The Business Communication (BC) International Program at Thammasat University provides specialized training in Business English, Chinese, Korean, and Japanese, equipping graduates with the communication and cross-cultural skills needed for careers in corporate communications, marketing, public relations, international business, and customer relations.

=== Faculty of Journalism and Mass Communication ===
The Department of Journalism was established in 1954 and is Thailand's first institute of higher education in journalism. It was granted faculty status in 1979 and has been known since as the Faculty of Journalism and Mass Communication. Today, the faculty offers undergraduate programs in newspaper and print media, radio and television broadcasting, cinematography, advertising, public relations, and communications management. It also offers several programs at the master's level as well as a doctoral degree in mass communication.

There is also an International Program for the Bachelor of Arts Program in Journalism (Media Studies) (BJM), established in 2006. The program offers advanced knowledge and training in journalism and media studies.

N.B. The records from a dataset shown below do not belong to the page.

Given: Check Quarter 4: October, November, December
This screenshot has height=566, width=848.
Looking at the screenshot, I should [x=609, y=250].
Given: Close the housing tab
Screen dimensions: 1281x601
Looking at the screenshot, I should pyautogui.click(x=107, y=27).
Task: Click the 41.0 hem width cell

The faculty also provides various materials, tools, and studios for all students to practice their skills, such as the Thammasat University Radio Station, editing room, and broadcasting room. Moreover, there are YoungThong Magazine and "Mahavittayalai Newspaper," which present the students' abilities.

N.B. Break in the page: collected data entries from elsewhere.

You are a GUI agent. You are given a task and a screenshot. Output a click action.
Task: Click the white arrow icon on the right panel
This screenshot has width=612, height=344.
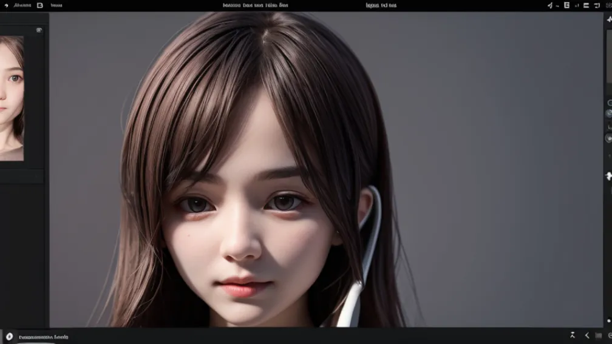click(x=608, y=176)
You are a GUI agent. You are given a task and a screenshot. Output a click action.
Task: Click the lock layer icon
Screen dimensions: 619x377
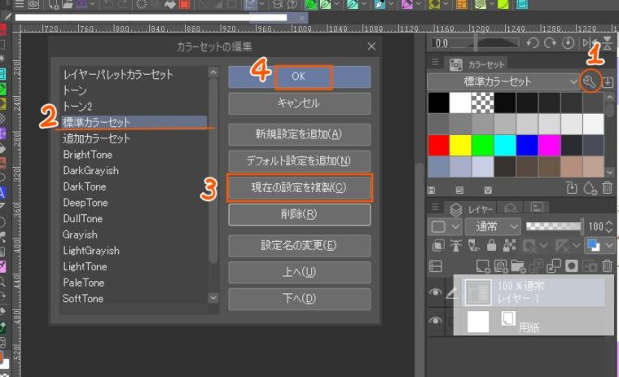coord(490,244)
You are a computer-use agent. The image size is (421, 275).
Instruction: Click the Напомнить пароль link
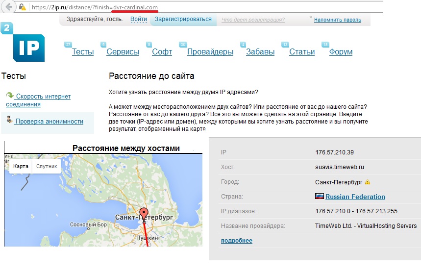tap(337, 20)
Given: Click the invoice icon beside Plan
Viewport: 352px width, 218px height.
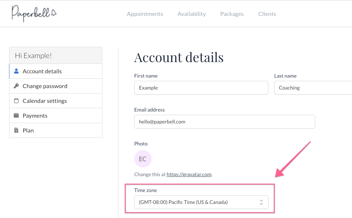Looking at the screenshot, I should point(16,130).
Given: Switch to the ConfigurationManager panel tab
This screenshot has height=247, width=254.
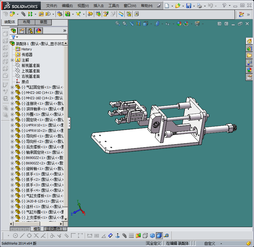Looking at the screenshot, I should click(30, 31).
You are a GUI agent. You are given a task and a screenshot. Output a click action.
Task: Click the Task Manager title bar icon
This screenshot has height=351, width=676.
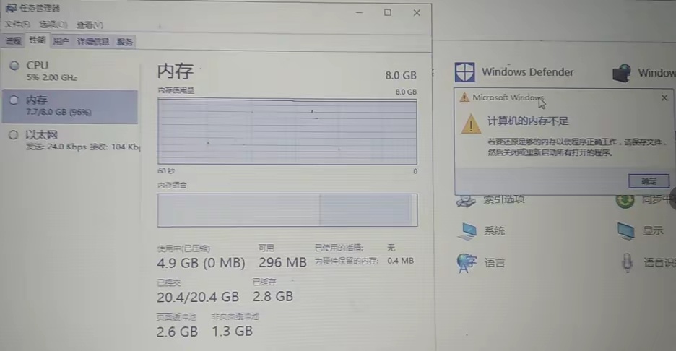pyautogui.click(x=11, y=8)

===Faculty of Sociology and Anthropology===
The Faculty of Sociology and Anthropology was formed as one of the departments of the Faculty of Social Administration at the initiative of the dean, Professor Major General Buncha Mintarakhin (1961–1965). His view was that Thailand should have sociologists and anthropologists who contribute to the society by undertaking research which would strengthen the disciplines. At the time of the department foundation Thai scholars in sociology and anthropology were sparse. It took several years to recruit qualified members in the academic team. Subsequently, the expanding Department of Sociology and Anthropology became a separate division from Social Administration Faculty in 1976.

=== Faculty of Science and Technology ===
The Faculty of Science and Technology was founded in 1986 as the ninth faculty of the university and become the first full-stream faculty that held on Rangsit Campus Began teaching in the five disciplines of mathematics, statistics, computer science, environmental science, and health science. Later, the delegation extended teaching in the field of increasing order. Coupled with the new university founded the Faculty of Engineering, Health and Science. The faculty is now responsible for teaching basic science through to all faculties at Rangsit. The Faculty of Science and Technology offers many science disciplines which focus on both pure sciences and sustainable technologies such as Mathematics, Statistics, Computer Sciences, Environmental Science, Technologies for Sustainable Development, Agricultural Technology, Chemistry, Biotechnology, Physics, Material Science, Food Technology, and Textile Technology, this Faculty also has international programmes offers B.Sc. to PhD. such as Industrial Science Management, Creative Digital Technology (Digital Interactive Simulation/Game Engineering & Design), Innovative Digital Design (Animation & Visual Effect/Game Art & Design), and Organic Farming Management.

=== Faculty of Engineering ===
The Faculty of Engineering was founded on 19 August 1989, as the 10th faculty of the university. Originally formed as a response to governmental initiative to promote the study of science and its related field. It originally started teaching electrical and industrial engineering in 1990, then expanded its offerings to civil engineering (1992), chemical engineering (1994), and mechanical engineering (1996).

The faculty also has an international department which taught in English and very often mistaken as SIIT (see below) by outsiders. This special programme is divided into two distinct parts, the Twinning Engineering Programme (TEP), established in 1997, and the Thammasat English Engineering Programme (TEPE), established in 2000. The TEP programme is a sandwich programme, two years in Thammasat and two years in a foreign university (currently either the University of Nottingham or University of New South Wales). Many of the graduates continue their master's or PhD in prestigious UK universities, such as Imperial, LSE, UCL, and Warwick.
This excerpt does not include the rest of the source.